─── Information provided
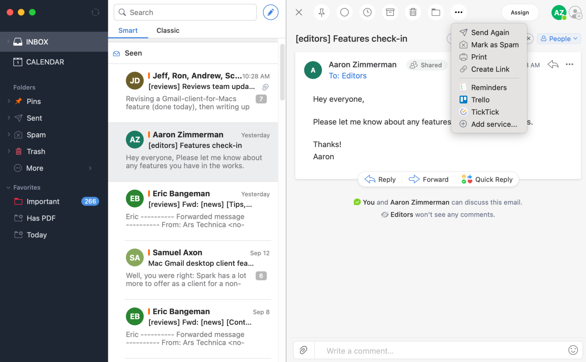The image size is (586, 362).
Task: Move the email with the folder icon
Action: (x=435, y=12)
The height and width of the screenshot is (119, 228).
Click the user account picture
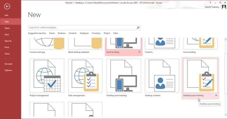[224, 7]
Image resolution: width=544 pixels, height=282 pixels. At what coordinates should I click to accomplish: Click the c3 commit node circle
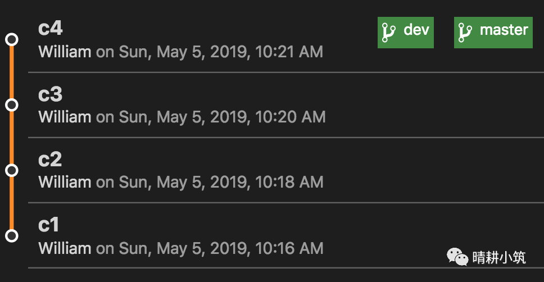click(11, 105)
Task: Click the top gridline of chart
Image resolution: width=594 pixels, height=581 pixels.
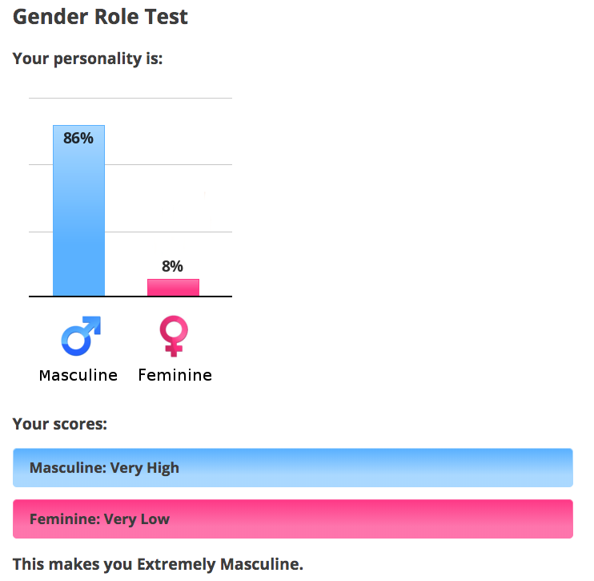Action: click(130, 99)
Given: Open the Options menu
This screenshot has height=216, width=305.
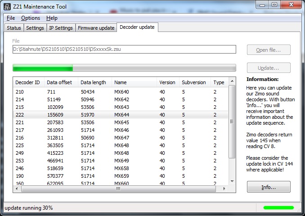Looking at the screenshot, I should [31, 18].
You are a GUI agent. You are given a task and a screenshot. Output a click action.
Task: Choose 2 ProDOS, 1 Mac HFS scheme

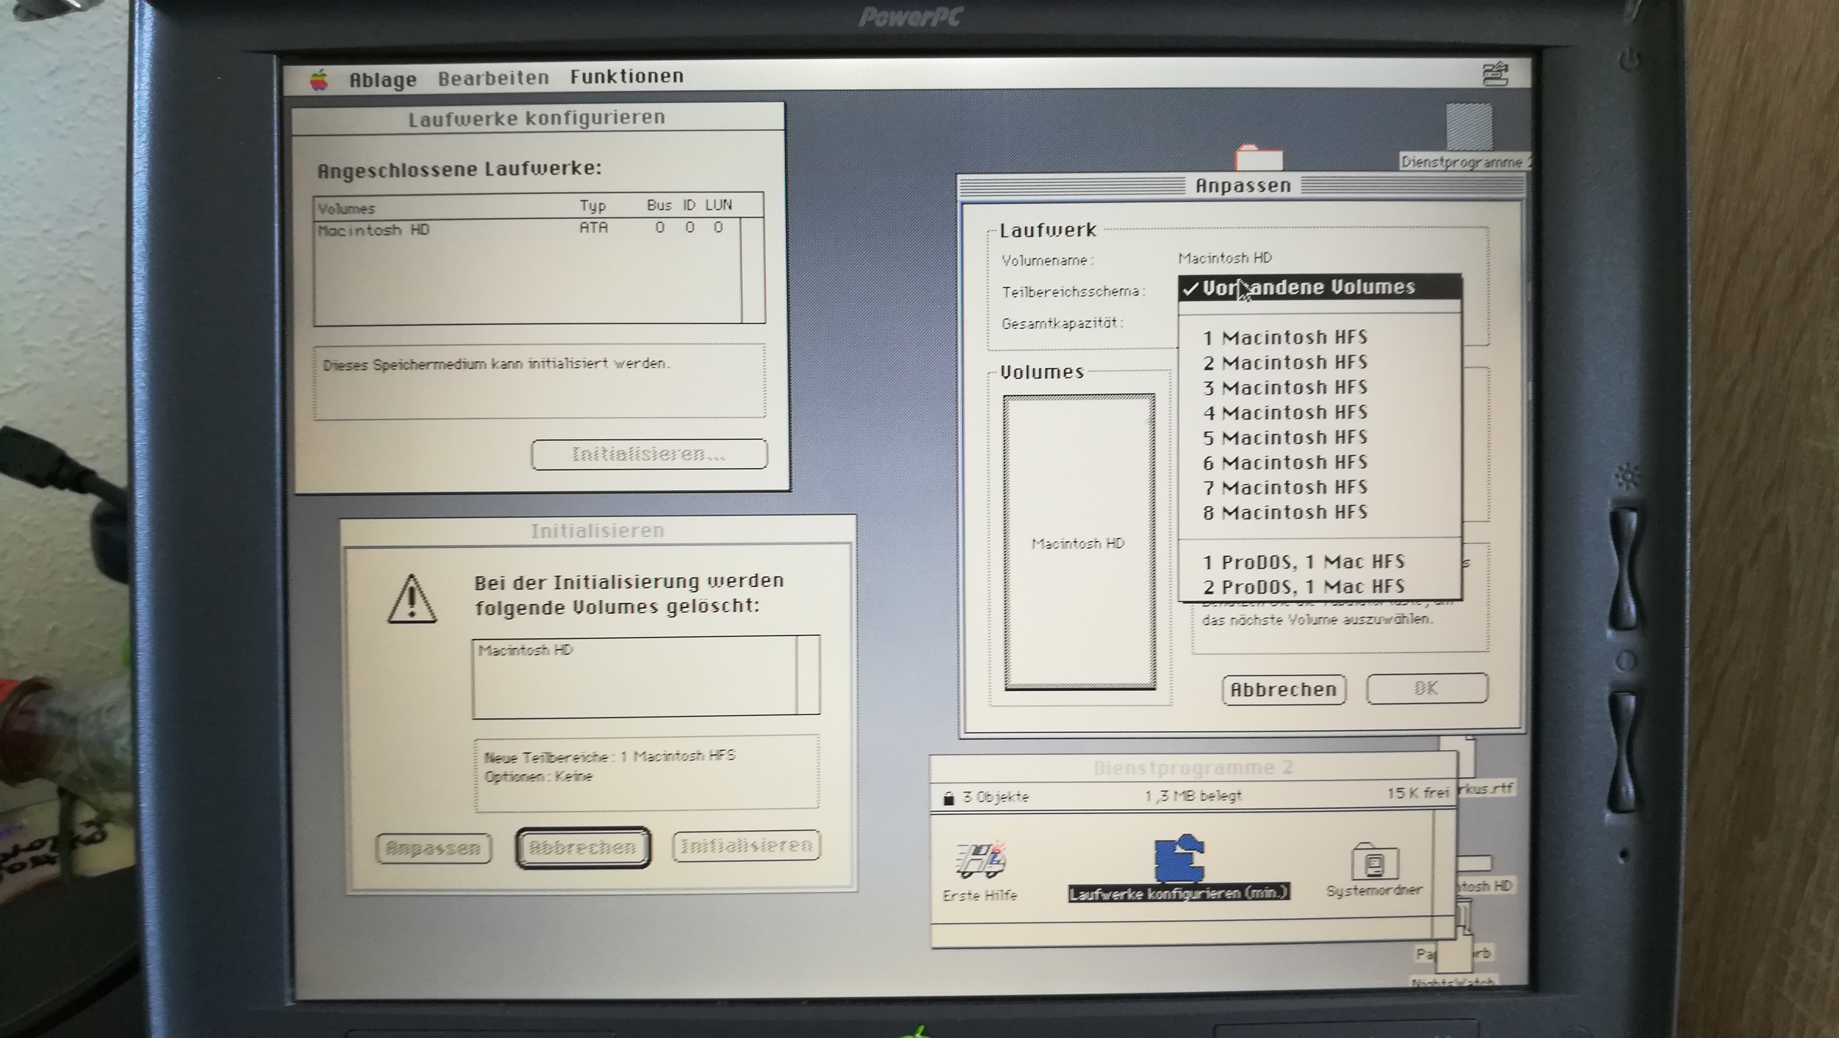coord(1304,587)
──────
[Set task]:
Write out all the records again, switching "Image resolution" to "Screen resolution" wherever it appears and leaving everything else as it is. Leave the pictures out.

[Task result]:
The image size is (586, 362).
Task: Move the email with the folder icon
Action: (x=435, y=12)
The height and width of the screenshot is (119, 228).
Click the user account picture
[224, 7]
Screen resolution: width=544 pixels, height=282 pixels. At what coordinates should I click to accomplish: Click the c3 commit node circle
click(11, 105)
Task: Click the top gridline of chart
Screen resolution: width=594 pixels, height=581 pixels.
Action: click(130, 99)
Given: Open the Options menu
This screenshot has height=216, width=305.
Looking at the screenshot, I should [31, 18].
You are a GUI agent. You are given a task and a screenshot. Output a click action.
Task: Choose 2 ProDOS, 1 Mac HFS scheme

coord(1304,587)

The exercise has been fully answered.